**Work to complete:** From the first line to the last, reproduce the records exactly as they appear below.

──────────

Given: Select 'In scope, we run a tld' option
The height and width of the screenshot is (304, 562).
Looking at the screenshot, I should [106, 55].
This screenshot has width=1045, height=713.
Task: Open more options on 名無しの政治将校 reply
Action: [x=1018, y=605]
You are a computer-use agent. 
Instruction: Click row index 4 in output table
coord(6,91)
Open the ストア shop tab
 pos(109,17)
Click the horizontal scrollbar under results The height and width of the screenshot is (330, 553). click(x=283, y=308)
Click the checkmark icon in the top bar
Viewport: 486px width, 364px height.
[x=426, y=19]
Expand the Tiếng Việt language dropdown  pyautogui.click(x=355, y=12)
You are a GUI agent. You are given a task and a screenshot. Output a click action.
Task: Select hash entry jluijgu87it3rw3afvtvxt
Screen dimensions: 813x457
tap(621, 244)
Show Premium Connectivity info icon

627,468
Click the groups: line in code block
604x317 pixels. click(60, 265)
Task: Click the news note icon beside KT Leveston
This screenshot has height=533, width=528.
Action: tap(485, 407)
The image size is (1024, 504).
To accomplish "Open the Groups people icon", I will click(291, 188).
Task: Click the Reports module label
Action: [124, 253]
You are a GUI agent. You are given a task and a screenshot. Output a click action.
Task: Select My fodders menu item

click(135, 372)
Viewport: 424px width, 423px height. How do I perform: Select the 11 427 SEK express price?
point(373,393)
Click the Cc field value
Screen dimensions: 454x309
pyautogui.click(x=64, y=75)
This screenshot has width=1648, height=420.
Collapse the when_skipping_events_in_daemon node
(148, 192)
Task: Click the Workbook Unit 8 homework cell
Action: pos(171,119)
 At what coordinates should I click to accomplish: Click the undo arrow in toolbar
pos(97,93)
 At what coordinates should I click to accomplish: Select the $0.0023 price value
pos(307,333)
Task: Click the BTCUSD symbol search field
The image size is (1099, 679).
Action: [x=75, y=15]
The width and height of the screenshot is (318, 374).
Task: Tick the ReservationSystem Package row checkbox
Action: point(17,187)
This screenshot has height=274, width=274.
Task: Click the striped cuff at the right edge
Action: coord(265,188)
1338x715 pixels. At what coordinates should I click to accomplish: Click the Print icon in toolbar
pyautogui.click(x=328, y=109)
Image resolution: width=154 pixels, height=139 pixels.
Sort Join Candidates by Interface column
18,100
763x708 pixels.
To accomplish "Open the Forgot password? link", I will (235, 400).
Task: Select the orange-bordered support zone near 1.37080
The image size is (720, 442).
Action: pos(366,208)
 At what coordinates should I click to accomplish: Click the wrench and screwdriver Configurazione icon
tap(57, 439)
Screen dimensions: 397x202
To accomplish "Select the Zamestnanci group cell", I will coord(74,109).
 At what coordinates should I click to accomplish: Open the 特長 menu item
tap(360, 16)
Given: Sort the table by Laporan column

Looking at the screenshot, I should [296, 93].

──────────

**Solution to this task:**
Given: Select 'In scope, we run a tld' option
The height and width of the screenshot is (304, 562).
Looking at the screenshot, I should [106, 55].
This screenshot has width=1045, height=713.
Task: Open more options on 名無しの政治将校 reply
Action: [x=1018, y=605]
You are a computer-use agent. 
Instruction: Click row index 4 in output table
coord(6,91)
Open the ストア shop tab
 pos(109,17)
Click the horizontal scrollbar under results The height and width of the screenshot is (330, 553). click(x=283, y=308)
Click the checkmark icon in the top bar
Viewport: 486px width, 364px height.
[x=426, y=19]
Expand the Tiếng Việt language dropdown  pyautogui.click(x=355, y=12)
You are a GUI agent. You are given a task and a screenshot. Output a click action.
Task: Select hash entry jluijgu87it3rw3afvtvxt
Screen dimensions: 813x457
tap(621, 244)
Show Premium Connectivity info icon

627,468
Click the groups: line in code block
604x317 pixels. click(60, 265)
Task: Click the news note icon beside KT Leveston
This screenshot has height=533, width=528.
Action: tap(485, 407)
The image size is (1024, 504).
To accomplish "Open the Groups people icon", I will click(291, 188).
Task: Click the Reports module label
Action: [124, 253]
You are a GUI agent. You are given a task and a screenshot. Output a click action.
Task: Select My fodders menu item

click(135, 372)
Viewport: 424px width, 423px height. How do I perform: Select the 11 427 SEK express price?
point(373,393)
Click the Cc field value
Screen dimensions: 454x309
pyautogui.click(x=64, y=75)
This screenshot has width=1648, height=420.
Collapse the when_skipping_events_in_daemon node
(148, 192)
Task: Click the Workbook Unit 8 homework cell
Action: pos(171,119)
 At what coordinates should I click to accomplish: Click the undo arrow in toolbar
pos(97,93)
 At what coordinates should I click to accomplish: Select the $0.0023 price value
pos(307,333)
Task: Click the BTCUSD symbol search field
The image size is (1099, 679).
Action: [x=75, y=15]
The width and height of the screenshot is (318, 374).
Task: Tick the ReservationSystem Package row checkbox
Action: point(17,187)
This screenshot has height=274, width=274.
Task: Click the striped cuff at the right edge
Action: coord(265,188)
1338x715 pixels. At what coordinates should I click to accomplish: Click the Print icon in toolbar
pyautogui.click(x=328, y=109)
Image resolution: width=154 pixels, height=139 pixels.
Sort Join Candidates by Interface column
18,100
763x708 pixels.
To accomplish "Open the Forgot password? link", I will (235, 400).
Task: Select the orange-bordered support zone near 1.37080
The image size is (720, 442).
Action: pos(366,208)
 At what coordinates should I click to accomplish: Click the wrench and screwdriver Configurazione icon
tap(57, 439)
Screen dimensions: 397x202
To accomplish "Select the Zamestnanci group cell", I will coord(74,109).
 At what coordinates should I click to accomplish: Open the 特長 menu item
tap(360, 16)
Given: Sort the table by Laporan column

Looking at the screenshot, I should [296, 93].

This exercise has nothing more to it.